• Aim of the task: Take each line of the data that contains the string "agent" and copy it.

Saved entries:
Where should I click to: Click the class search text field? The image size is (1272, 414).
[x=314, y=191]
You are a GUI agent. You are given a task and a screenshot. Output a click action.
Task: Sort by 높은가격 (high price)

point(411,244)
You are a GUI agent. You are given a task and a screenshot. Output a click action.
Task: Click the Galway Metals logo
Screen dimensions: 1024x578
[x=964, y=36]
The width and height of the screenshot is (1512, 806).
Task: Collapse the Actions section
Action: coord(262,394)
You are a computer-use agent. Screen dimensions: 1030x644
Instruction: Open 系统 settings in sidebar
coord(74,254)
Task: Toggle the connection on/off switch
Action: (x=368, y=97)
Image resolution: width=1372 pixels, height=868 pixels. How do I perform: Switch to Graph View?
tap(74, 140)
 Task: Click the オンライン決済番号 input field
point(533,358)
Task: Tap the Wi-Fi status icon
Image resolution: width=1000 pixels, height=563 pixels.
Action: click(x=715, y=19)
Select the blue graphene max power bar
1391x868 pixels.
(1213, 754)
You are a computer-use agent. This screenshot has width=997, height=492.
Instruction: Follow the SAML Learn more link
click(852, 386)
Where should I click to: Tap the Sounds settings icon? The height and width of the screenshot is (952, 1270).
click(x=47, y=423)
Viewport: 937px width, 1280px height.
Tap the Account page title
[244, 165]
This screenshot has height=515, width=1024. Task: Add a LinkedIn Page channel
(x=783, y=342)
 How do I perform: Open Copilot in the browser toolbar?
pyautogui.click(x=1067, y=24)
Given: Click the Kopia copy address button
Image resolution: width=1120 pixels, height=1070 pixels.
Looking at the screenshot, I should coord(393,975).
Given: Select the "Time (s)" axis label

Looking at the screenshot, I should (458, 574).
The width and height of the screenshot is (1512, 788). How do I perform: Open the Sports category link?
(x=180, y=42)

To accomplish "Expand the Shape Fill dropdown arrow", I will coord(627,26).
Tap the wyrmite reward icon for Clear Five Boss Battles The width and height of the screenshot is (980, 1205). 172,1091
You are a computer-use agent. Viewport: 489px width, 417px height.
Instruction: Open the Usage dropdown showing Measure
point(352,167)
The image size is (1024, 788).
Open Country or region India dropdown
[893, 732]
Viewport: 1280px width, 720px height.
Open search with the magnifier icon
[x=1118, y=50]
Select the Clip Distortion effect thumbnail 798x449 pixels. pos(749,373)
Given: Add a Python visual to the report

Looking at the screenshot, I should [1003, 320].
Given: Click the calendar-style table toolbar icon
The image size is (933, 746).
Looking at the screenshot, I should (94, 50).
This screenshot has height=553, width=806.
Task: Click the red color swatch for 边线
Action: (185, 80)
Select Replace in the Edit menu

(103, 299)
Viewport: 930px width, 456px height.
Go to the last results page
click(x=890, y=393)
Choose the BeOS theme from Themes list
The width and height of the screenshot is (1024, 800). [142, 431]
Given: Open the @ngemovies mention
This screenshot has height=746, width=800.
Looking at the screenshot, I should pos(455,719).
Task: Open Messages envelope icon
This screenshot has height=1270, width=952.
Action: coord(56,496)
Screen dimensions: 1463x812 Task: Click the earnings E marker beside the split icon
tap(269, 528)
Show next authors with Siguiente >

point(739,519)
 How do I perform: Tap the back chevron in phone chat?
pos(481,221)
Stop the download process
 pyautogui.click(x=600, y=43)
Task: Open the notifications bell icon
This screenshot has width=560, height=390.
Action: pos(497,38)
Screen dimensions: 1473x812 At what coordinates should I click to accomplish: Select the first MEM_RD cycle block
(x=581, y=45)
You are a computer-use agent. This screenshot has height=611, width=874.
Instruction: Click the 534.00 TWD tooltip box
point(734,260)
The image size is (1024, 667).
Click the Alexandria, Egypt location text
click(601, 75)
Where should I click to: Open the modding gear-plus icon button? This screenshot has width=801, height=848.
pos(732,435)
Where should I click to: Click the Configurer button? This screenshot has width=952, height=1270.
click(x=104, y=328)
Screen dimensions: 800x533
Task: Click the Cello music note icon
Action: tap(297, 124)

• Written answer:
You are a GUI agent. You are given a task and a screenshot. Output a click action.
You are a GUI agent. You are given a task and a screenshot. Output a click action.
You are a computer-use agent. Screen dimensions: 1030x644
You are a computer-use agent. This screenshot has width=997, height=492.
You are a computer-use agent. Viewport: 489px width, 417px height.
You are a computer-use agent. This screenshot has height=611, width=874.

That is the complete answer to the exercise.